The Calcutta Parsee Amateur Dramatic Club (CPADC) "restored the tradition of performing for the Gujarati speaking community” in their city on December 14, 2019, noted actor and Club member Yezdi Karai. The 112-year-old Club has been recognized in the Limca Book of Records for producing plays year after year each Shahenshahi Navroz. Between 1915 and 2012, CPADC staged the same play for sister communities a few days after the first performance. "We had a seven-year hiatus between 2012 till 2019 when we did not perform a second show.”
(Above) cast of Sasu Sexy Jamai Esky staged at Calcutta;
(inset) Tushar Mehta: reviving a lapsed tradition for Gujarati speaking sister communities
The 97-year tradition that had "fallen off” was revived with the performance of Sasu Sexy Jamai Esky (Mother-in-law sexy, son-in-law fashionable) (see "Calcutta arts,” Events and Personalities, Parsiana, September 7-21, 2019) that was first staged on August 17 this year. "An audience of almost 400 gathered at the Gyan Manch Auditorium in Calcutta and among them was a fair sprinkling of members of the Bohra community and a few Parsis who had missed the Navroz performance,” noted Karai, who also acted in the play. No lines were adapted for this largely non-Parsi audience, he averred.

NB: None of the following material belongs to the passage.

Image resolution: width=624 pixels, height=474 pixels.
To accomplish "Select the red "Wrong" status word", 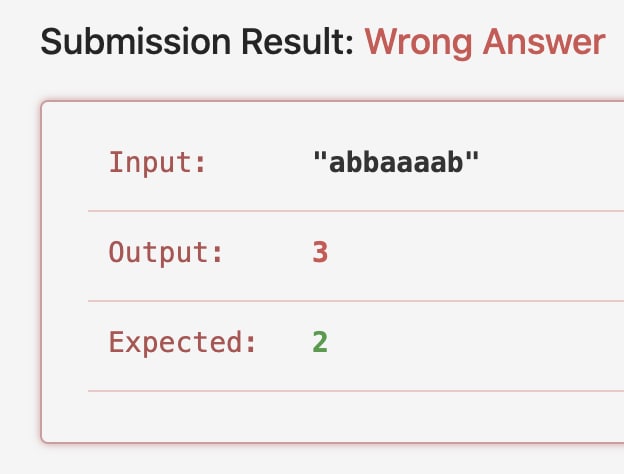I will point(418,43).
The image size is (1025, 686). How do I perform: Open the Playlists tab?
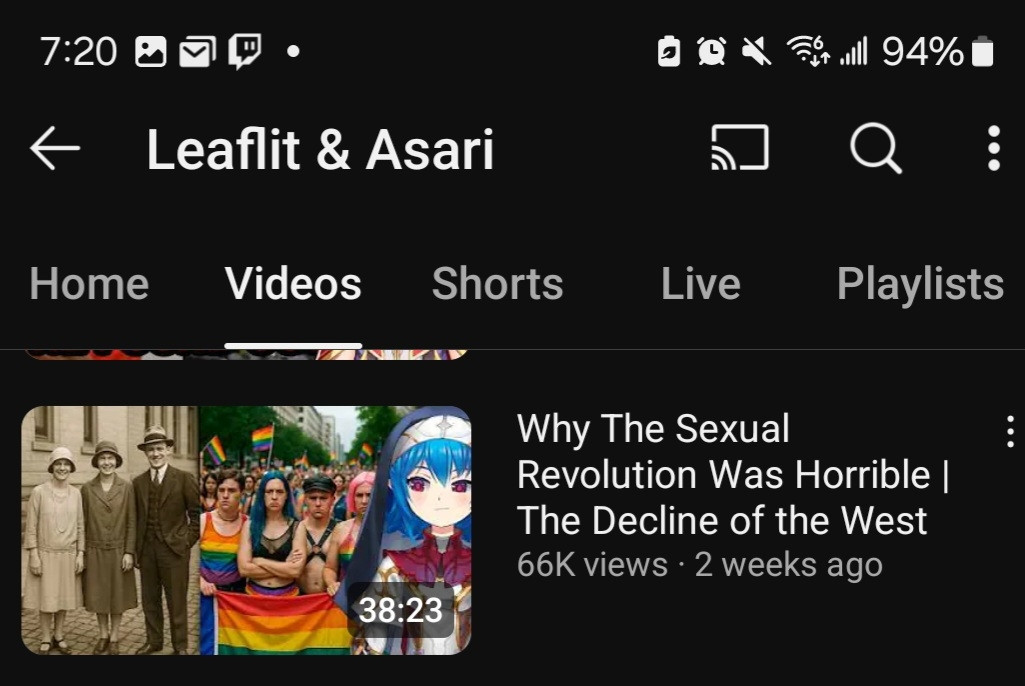tap(920, 284)
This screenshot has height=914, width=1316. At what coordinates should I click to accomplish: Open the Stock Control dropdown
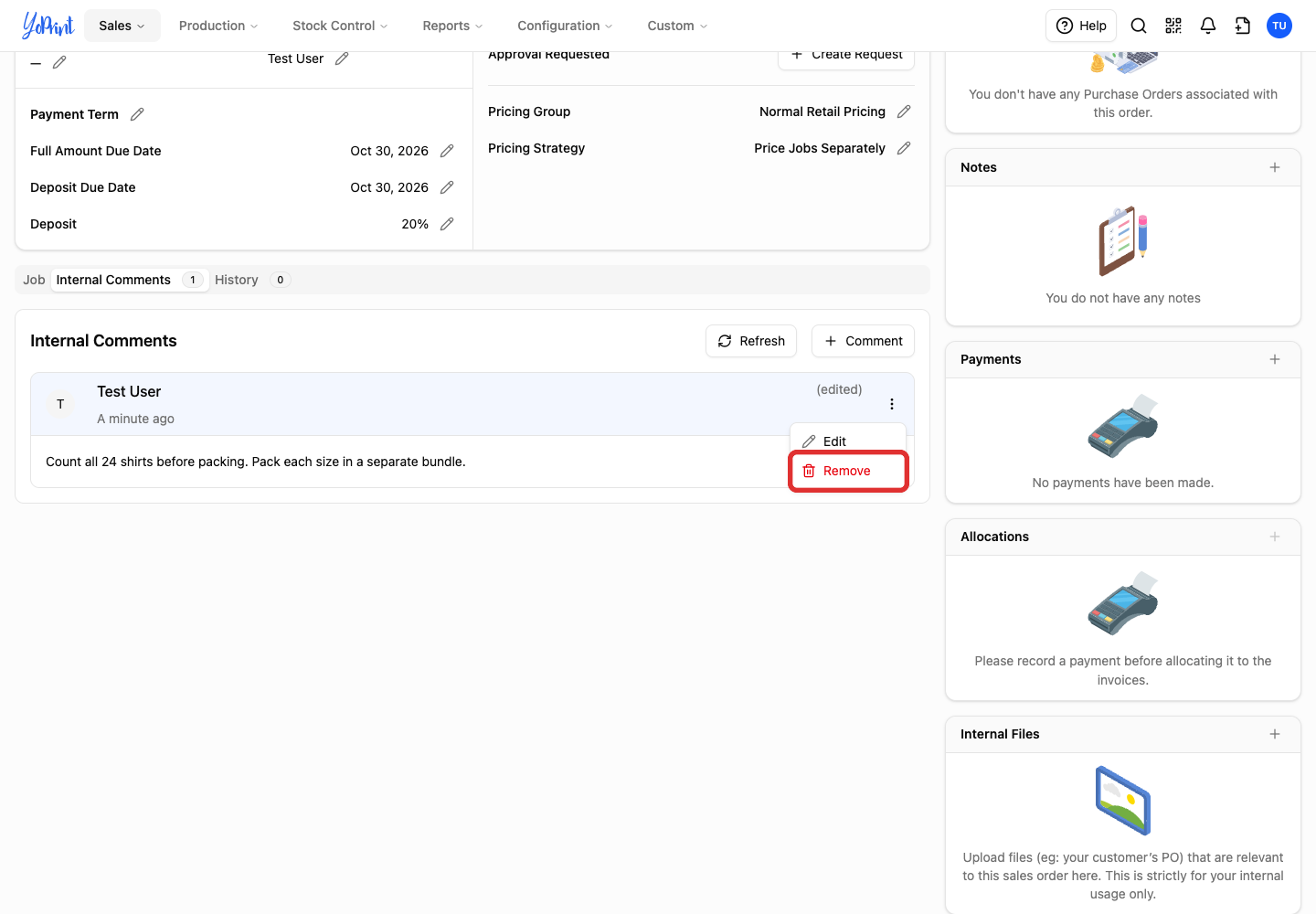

The venue was sponsored by the Creative Group (CG) while CPADC put up the stage sets, lighting and props. CG "is a 1,000-member group that has Gujarati and Bohra communities coming together for skits, plays and musical performances,” stated Karai. Their president Tushar Mehta "has a long association with the Parsis of Calcutta,” he observed. CG secretary Narendra Kapadia "marveled at the ability of a community of 400 to keep a 112-year tradition.” The Gujarati-speaking community of 25,000 were finding it difficult to put together a group on stage, even though they do have some excellent stage performers, directors and crew, Kapadia told the audience.
"Traditions, when they lapse, are seldom restored easily. We owe this staging to CPADC veteran member (and trustee of the community’s apex body, Calcutta Zoroastrian Community’s Religious and Charity Fund) Bahadur Postwalla,” acknowledged Karai. Postwalla "pushed us to commit, set up the contacts and helped us navigate the relationship… You won’t find him in our cast and crew picture. Yet he is the moving spirit in a tradition now reclaimed with a resolve it shall not lapse,” stated Karai.
CG has already booked Gyan Manch auditorium on August 30, 2020 for CPADC’s performance of their 2020 play. "We couldn’t have asked for better appreciation of our performance than an audience wishing to return,” Karai signed off.